The slowdown hit particularly hard because branded checkout remains PayPal’s most profitable business. Analysts say the company earns far more revenue when users actively choose the PayPal button during checkout compared with many of its other services.
Investors have become increasingly worried that users are no longer defaulting to PayPal the way they once did.
More purchases now happen directly through smartphones, apps, social platforms, and embedded checkout systems where payment options are already built into devices. The traditional process of manually selecting a separate checkout button matters less than it did during the earlier years of e-commerce growth.
How Apple Pay Changed Online Checkout
One of the biggest pressures on PayPal has come from Apple Pay.
When Apple launched Apple Pay in 2014, it gradually changed how users interacted with online payments by allowing them to store cards directly inside their phones and approve purchases with Face ID or fingerprints.
That removed friction from online checkout. Instead of logging into a separate payment service, purchases could be completed instantly through devices shoppers were already using. Analysts say that convenience became especially powerful as mobile shopping accelerated during and after the pandemic.
Speed and simplicity are starting to matter more than familiar payment brands.
Younger users in particular have grown comfortable using payment systems built directly into phones and apps rather than standalone financial platforms. And mobile behavior changed faster than many payment companies expected. Apple Pay’s market share has now overtaken PayPal in several online checkout categories, according to analysts cited in recent reports.
Google Pay, Cash App, Zelle, and Shopify-integrated checkout systems have also intensified competition across digital payments.
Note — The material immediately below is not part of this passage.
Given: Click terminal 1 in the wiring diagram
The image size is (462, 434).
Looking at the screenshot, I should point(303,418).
Why Buy Now, Pay Later Services Are Growing
At the same time, installment-payment services like Klarna and Affirm have altered how many people approach online shopping.
Buy now, pay later platforms became extremely popular during years of heavy online spending and low borrowing costs. Their growth has continued even as households became more selective about purchases and more careful with monthly budgets.
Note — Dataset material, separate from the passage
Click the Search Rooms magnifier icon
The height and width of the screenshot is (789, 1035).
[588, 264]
Installment plans are now increasingly used for routine purchases, not just expensive items. Some shoppers are spending longer comparing prices across apps, leaving online carts unfinished, delaying upgrades, or splitting purchases into installments instead of paying upfront. That behavior is especially visible on mobile.
PayPal has introduced its own buy now, pay later products, including Pay in 4 and monthly installment plans, but competitors like Affirm and Klarna built much of their identity around installment-based shopping from the beginning.
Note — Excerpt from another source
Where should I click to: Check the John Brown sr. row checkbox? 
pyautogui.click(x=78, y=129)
That helped them connect strongly with younger online shoppers and mobile-first spending habits.
Consumers Are Becoming More Selective With Spending
The pressure on PayPal also reflects a broader change in spending behavior.
Several recent reports suggest households are becoming more deliberate about discretionary purchases. Spending has not collapsed, but many people are comparing prices longer, delaying nonessential purchases, and looking for easier ways to manage monthly budgets.
McKinsey research published earlier this year found that users are increasingly relying on AI tools to compare products, research purchases, and evaluate pricing before buying.
Older checkout habits are becoming less automatic than they once were. As shoppers spend more time comparing options across apps, search tools, and AI-assisted recommendations, loyalty toward any single payment platform weakens. Patience with slower checkout systems, refund delays, and account restrictions also appears weaker than it was a few years ago.
What PayPal’s Slowdown Says About Online Shopping
PayPal’s struggles increasingly reflect how online shopping itself is evolving.
The internet economy that helped turn PayPal into a dominant financial platform was built around desktop browsing, standalone checkout buttons, and rapid growth in online spending. Today’s environment looks very different.
Consumers are shopping through smartphones, social platforms, AI-assisted recommendations, embedded payment systems, and installment-based checkout tools that feel faster and more flexible.
At the same time, many households are becoming more careful about discretionary spending as borrowing costs and everyday expenses remain elevated.
Faster checkout and built-in payment systems are starting to matter more than familiar payment brands.
PayPal still has enormous scale and one of the most recognizable names in online payments. But online shopping habits are evolving faster than many payment companies expected, and users are becoming far less automatic about how they spend money online.